1.8 RESEARCH OBJECTIVES
Clustering is an efficient tool to analyse and extract Big Data. Existing clustering algorithms cannot be applied as such to handle Big Data as most of them are slow and are only efficient for smaller datasets. Some acceleration techniques can be induced to make them effective. They have to be parallelised using some distributed architecture that has the capability to support larger datasets. Hence, the main objectives of this research are as follows
- To design fast, scalable iterative clustering algorithms using convergence acceleration techniques that reduces the number of iterations, thereby decreasing the execution time.
- To minimise the error between the iterations leading to faster convergence.
- To improve the performance of the clustering algorithms by inducing Lagrangian constraints
- To improve the accuracy of the clustering algorithms using deflation techniques.
- To store and process larger datasets by implementing the developed algorithms using distributed framework Hadoop on the Cloud Server.
1. 9 ORGANIZATION OF THE THESIS
The main objective of this thesis is to develop fast iterative clustering algorithms with faster convergence and greater accuracy to handle larger datasets by implementing them on a distributed framework Hadoop, thereby addressing the issues of parallel architectures.
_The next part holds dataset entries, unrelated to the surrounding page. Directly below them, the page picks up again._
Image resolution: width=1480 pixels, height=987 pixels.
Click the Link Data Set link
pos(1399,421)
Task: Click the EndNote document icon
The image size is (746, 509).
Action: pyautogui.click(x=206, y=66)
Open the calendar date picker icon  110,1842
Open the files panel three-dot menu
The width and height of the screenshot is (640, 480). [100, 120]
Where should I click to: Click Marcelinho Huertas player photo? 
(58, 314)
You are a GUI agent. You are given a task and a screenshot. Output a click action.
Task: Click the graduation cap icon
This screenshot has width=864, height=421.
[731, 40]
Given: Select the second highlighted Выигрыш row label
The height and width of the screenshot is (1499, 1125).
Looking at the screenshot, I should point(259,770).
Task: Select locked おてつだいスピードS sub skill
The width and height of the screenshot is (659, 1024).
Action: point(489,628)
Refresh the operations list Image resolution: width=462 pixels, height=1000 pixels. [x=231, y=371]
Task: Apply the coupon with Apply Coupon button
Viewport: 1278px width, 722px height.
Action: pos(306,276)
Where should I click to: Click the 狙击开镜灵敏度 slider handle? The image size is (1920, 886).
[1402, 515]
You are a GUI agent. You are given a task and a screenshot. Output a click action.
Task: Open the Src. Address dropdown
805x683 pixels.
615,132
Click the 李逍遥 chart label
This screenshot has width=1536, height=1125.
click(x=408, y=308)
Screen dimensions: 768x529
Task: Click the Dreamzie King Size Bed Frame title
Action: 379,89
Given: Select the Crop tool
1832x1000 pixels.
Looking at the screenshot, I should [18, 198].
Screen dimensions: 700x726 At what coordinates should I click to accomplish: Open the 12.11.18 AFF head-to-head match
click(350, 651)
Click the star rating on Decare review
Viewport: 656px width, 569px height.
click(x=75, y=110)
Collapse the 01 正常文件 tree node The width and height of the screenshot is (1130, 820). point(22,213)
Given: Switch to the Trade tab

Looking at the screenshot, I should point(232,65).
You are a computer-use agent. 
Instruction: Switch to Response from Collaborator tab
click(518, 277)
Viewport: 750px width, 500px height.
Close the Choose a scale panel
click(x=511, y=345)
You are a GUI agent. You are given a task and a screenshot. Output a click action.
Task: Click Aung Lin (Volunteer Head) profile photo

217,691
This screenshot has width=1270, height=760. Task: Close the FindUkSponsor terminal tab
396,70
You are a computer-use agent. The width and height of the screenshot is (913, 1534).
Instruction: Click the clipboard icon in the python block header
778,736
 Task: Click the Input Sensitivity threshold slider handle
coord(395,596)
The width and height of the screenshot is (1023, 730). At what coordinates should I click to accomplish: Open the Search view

This thesis comprises of seven chapters.
Chapter 1 introduces the research problem and presents the general overview along with the challenges of the problem domain. It explains the fundamental concepts of clustering and Big Data and gives the relation between them. The motivation and the objectives of the thesis are also formulated and explained in this chapter.
Chapter 2 gives an overview of the Big Data clustering techniques and a detailed survey of ongoing research in this area. Based on the comparative study of the existing work, the research challenges have been identified.
Chapter 3 explains the new proposed algorithm for convergence using Aitken and Steffensen methods. The disadvantages of this proposed algorithm is identified and is being overcome using Banach fixed point theorem. Experimental results have also been discussed.
Chapter 4 describes about the Hyperflated Power Iteration Clustering algorithm using Lagrangian constraint and Schurs complement deflation techniques. The advantages and disadvantages are highlighted. The experimental results are shown to prove the efficiency of the proposed algorithms. They have less computational complexity and improve accuracy.
Chapter 5 describes about the performance evaluation of PIC, IPIC and HPIC using Hadoop and Amazon EC2. The cluster is being set and the developed algorithms are implemented using the distributed framework Hadoop on the cloud server. Comparative analysis is carried out and its characteristics are highlighted.
Chapter 6 discusses about two case studies where one is related to medical data mining for prediction of disease and the other is to analyze of the performance of the students. Experiments have been conducted to evaluate the algorithms based on the real datasets obtained from the patients datasets and the students dataset.
Chapter 7 concludes the research by highlighting the findings that facilitated to accomplish the objectives. The limitations of the thesis have been stated and insights into the possible future research directions are also given.